STRANRAER (6), a royal burgh and seaport of Wigtownshire, finely situated at the southern extremity of Loch Ryan, 73 m. W. of Dumfries; has an interesting 16th-century castle, and a handsome town-hall and court-house; there is some shipping in agricultural produce, and steamers ply daily between Stranraer and Larne, in Ireland.
STRAPAROLA, GIOVANNI FRANCESCO, author of a famous collection of stories after the style of Boccaccio’s “Decameron,” partly borrowed and partly genuine folk-stories, which ranks as an Italian classic, and has been translated into various European languages; flourished in the 16th century.

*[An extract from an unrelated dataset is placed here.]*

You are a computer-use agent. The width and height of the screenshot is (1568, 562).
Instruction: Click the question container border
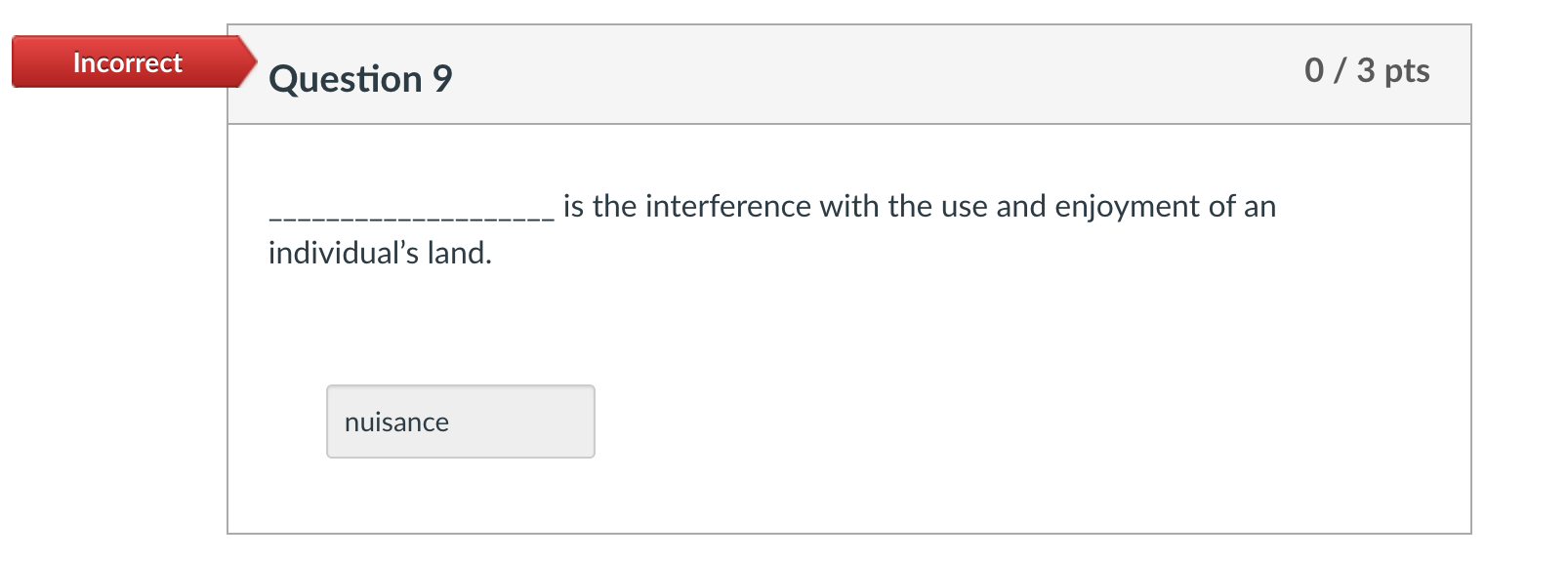click(x=227, y=293)
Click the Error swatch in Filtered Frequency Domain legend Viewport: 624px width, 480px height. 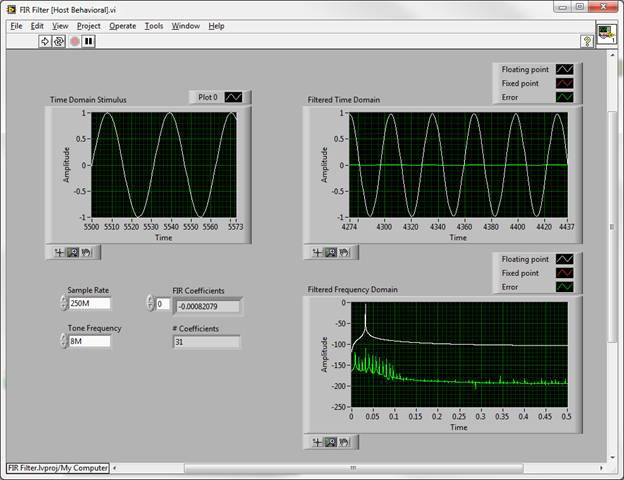[x=566, y=287]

STRAP, HUGH, a simple-hearted friend and adherent of Roderick Random in Smollett’s novel of that name.
STRAPPADO, an obsolete military punishment by drawing a culprit to the top of a beam and then letting him drop the length of the rope.

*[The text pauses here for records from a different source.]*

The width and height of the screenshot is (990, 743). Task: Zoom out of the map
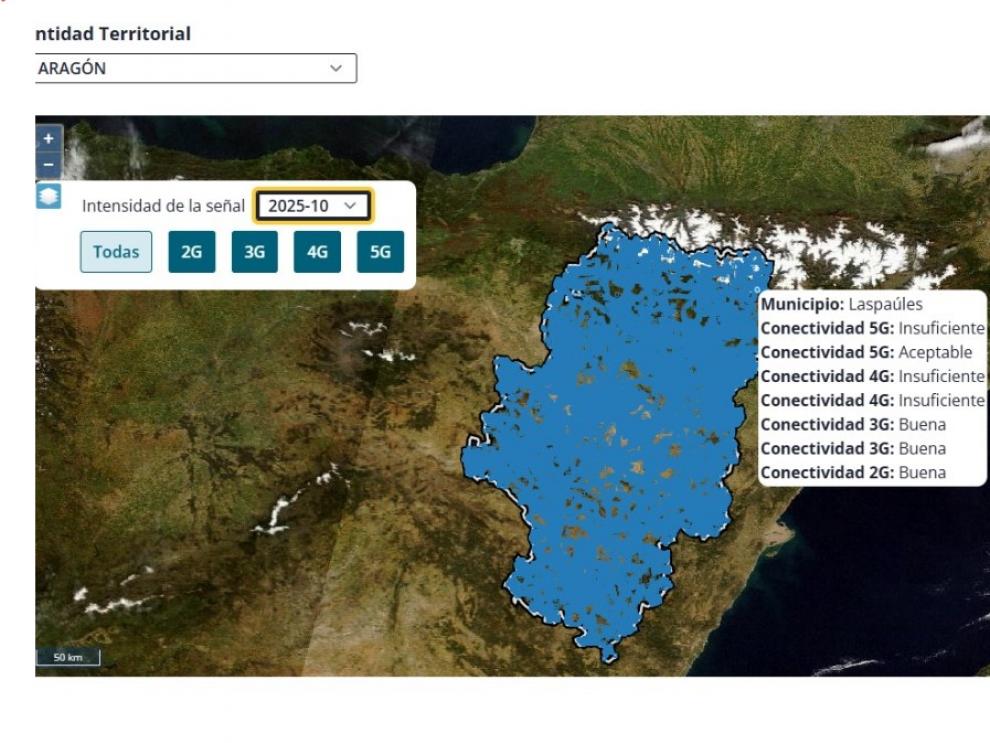coord(48,163)
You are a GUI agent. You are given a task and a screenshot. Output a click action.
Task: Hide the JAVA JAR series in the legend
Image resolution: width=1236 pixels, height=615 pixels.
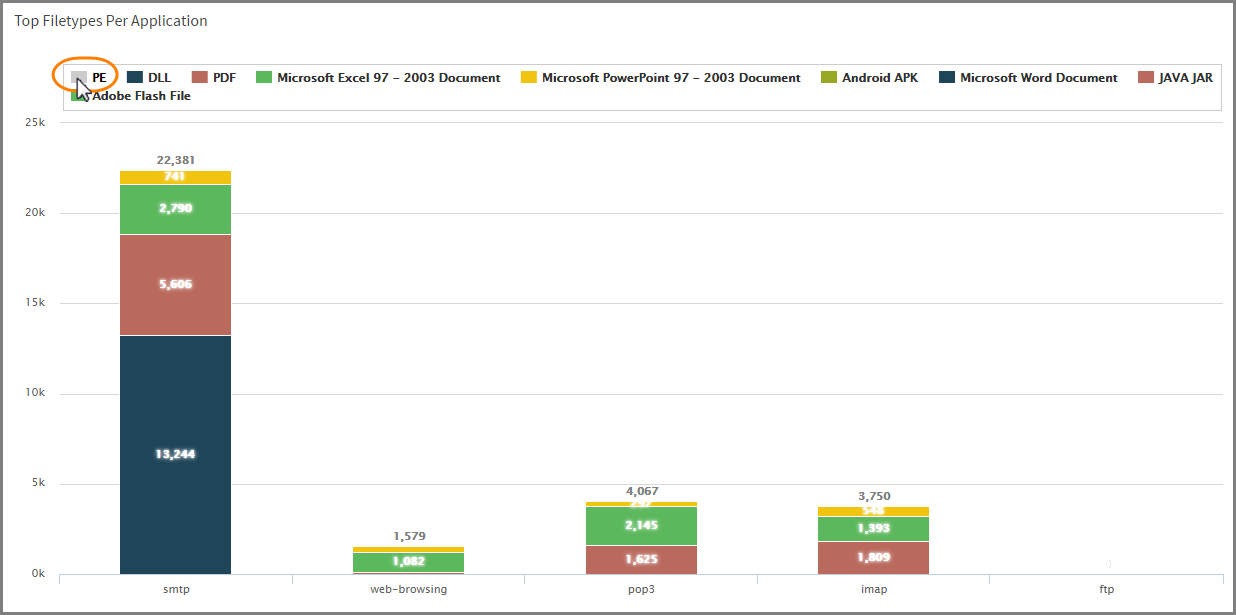[1184, 77]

STRASBURG (124), capital, since 1871, of Alsace-Lorraine, on the Ill, a few miles above its confluence with the Rhine, 89 m. N. of Basel; a place of great strategical importance, and a fortress of the first class; is a city of Roman origin, and contains a magnificent Gothic cathedral (11th century) with a famous astronomical clock, an imperial palace, university, &c.; manufactures embrace beer, leather, cutlery, jewellery, &c.; there is also a busy transit trade; a free town of the German empire in the 13th century; fell into the hands of the French in 1681, and was captured by the Germans, after a seven weeks’ siege, on 28th September 1870, after which it became finally German, as it was originally, by the peace of Frankfort, May 1871.
STRATFORD (40), manufacturing town in Essex, on the Lee, 4 m. NE. of London.

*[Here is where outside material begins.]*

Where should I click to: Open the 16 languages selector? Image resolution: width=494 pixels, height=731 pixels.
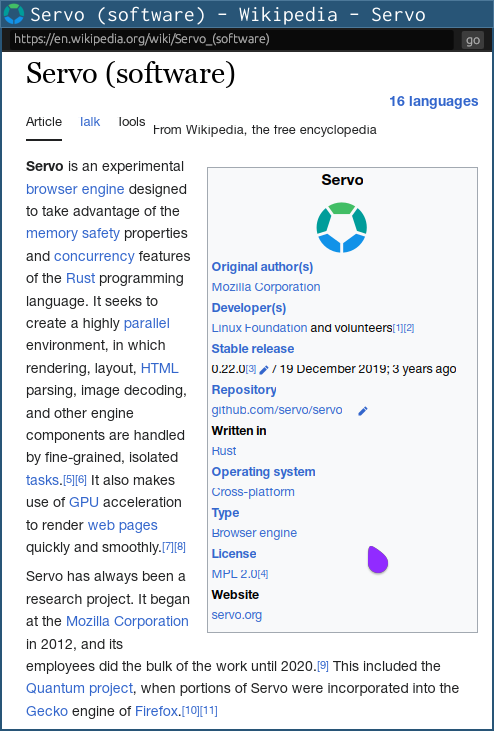click(x=433, y=101)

STRATFORD DE REDCLIFFE, SIR STAFFORD CANNING, FIRST VISCOUNT, a distinguished ambassador, born in London, son of a well-connected merchant, and cousin to Canning the statesman; passed from Cambridge to the Foreign Office in 1807 as a precis-writer to his cousin; in three years had risen to the post of minister-plenipotentiary at Constantinople, where he speedily gave evidence of his remarkable powers as a diplomatist by arranging unaided the treaty of Bucharest (1814) between Russia and Turkey, and so setting free the Russian army to fall upon Napoleon, then retreating from Moscow; as minister to Switzerland aided the Republic in drawing up its constitution, and in the same year (1815) acted as commissioner at the Congress of Vienna; was subsequently employed in the United States and various European capitals, but his unrivalled knowledge of the Turkish question brought him again, in 1842, to Constantinople as ambassador, where his remarkable power and influence over the Turks won him the title of “Great Elchi”; exerted in vain his diplomatic skill to prevent the rupture between Turkey and Russia, which precipitated the Crimean War; resigned his embassy in 1858; was raised to the peerage in 1852; sat in Parliament for several years previous to 1842, but failed to make his mark as a debater; ranks among the great ambassadors of England (1786-1880).